Working with Time Series in Pandas
Pandas provides robust tools for working with time series data, making it ideal for analyzing temporal patterns and trends. This page covers creating time-based indices, resampling, frequency conversion, and handling date/time data.
Creating Time-Based Indices
Time-based indices allow you to organize and analyze data with timestamps effectively.
Example: Creating a Time-Based Index
import pandas as pd
# Create a time-based index
time_index = pd.date_range(start="2023-01-01", periods=5, freq="D")
data = [100, 200, 150, 300, 400]
df = pd.DataFrame(data, index=time_index, columns=["Sales"])
print(df)
Output:
Sales
2023-01-01 100
2023-01-02 200
2023-01-03 150
2023-01-04 300
2023-01-05 400
Resampling and Frequency Conversion
Resampling involves converting a time series from one frequency to another (e.g., daily to monthly). It is useful for aggregating or interpolating data.
Example: Downsampling
# Downsample to monthly frequency (sum of daily sales)

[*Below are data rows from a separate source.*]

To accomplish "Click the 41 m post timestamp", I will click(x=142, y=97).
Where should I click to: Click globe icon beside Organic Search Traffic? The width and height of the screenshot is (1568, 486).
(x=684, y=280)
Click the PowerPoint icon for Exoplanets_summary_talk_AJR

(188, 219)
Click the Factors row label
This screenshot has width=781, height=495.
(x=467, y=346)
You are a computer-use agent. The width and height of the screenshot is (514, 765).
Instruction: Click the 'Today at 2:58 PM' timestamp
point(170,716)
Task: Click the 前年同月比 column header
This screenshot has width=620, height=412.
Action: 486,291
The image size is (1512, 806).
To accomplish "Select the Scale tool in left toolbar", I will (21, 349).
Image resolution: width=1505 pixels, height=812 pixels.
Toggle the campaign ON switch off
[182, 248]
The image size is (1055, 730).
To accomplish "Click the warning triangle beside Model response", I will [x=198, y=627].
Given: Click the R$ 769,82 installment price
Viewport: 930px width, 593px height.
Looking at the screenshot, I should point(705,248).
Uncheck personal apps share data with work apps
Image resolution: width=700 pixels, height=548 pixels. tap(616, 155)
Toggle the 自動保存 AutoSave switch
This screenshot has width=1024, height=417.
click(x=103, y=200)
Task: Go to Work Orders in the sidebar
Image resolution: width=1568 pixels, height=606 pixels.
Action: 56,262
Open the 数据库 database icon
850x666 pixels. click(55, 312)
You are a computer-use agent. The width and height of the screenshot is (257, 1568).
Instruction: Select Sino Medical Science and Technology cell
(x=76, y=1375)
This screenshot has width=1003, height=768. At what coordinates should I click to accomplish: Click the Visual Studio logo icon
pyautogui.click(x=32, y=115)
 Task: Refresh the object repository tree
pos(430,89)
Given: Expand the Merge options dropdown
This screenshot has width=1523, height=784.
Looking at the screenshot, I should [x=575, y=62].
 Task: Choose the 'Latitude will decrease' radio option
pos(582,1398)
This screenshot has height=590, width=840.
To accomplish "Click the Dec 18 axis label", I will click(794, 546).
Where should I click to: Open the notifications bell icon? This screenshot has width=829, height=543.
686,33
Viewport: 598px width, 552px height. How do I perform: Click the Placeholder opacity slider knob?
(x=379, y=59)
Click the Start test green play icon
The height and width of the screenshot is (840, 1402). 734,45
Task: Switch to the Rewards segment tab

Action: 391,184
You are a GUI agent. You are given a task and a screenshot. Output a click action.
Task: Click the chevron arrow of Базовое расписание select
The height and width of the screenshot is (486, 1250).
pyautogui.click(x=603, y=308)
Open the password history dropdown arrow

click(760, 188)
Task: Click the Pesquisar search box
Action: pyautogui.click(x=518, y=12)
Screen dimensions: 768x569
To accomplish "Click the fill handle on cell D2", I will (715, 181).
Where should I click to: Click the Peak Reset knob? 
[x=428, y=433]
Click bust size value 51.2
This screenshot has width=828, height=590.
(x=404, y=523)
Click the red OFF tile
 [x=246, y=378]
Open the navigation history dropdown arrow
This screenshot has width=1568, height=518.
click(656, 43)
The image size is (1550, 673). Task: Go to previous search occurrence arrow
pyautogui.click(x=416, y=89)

monthly_sales = df.resample("M").sum()
print(monthly_sales)
Output:
Sales
2023-01-31 1150
Example: Upsampling
# Upsample to hourly frequency (fill missing values with forward fill)
hourly_sales = df.resample("H").ffill()
print(hourly_sales.head())
Output (partial):
Sales
2023-01-01 00:00:00 100
2023-01-01 01:00:00 100
2023-01-01 02:00:00 100
2023-01-01 03:00:00 100
2023-01-01 04:00:00 100
Handling Date/Time Data
Pandas makes it easy to parse and manipulate date/time data.
Parsing Date Strings
# Parse a column of date strings
data = {"Date": ["2023-01-01", "2023-01-02", "2023-01-03"], "Sales": [100, 200, 150]}
df = pd.DataFrame(data)
# Convert 'Date' column to datetime
df["Date"] = pd.to_datetime(df["Date"])
print(df.dtypes)
Output:
Date datetime64[ns]
Sales int64
dtype: object
Extracting Components
# Extract year, month, and day
df["Year"] = df["Date"].dt.year
df["Month"] = df["Date"].dt.month
df["Day"] = df["Date"].dt.day
print(df)
Output:
Date Sales Year Month Day
0 2023-01-01 100 2023 1 1
1 2023-01-02 200 2023 1 2
2 2023-01-03 150 2023 1 3
Filtering by Date
# Filter rows by date range
filtered_df = df[(df["Date"] >= "2023-01-02") & (df["Date"] <= "2023-01-03")]
print(filtered_df)
Output:
Date Sales Year Month Day
1 2023-01-02 200 2023 1 2
2 2023-01-03 150 2023 1 3
Try It Yourself
Problem 1: Create a Time Series
Create a DataFrame with daily temperatures for a week starting from “2023-01-01”. Set the date as the index and calculate the weekly average temperature.
Show Code
import pandas as pd
# Create time series data
dates = pd.date_range(start="2023-01-01", periods=7, freq="D")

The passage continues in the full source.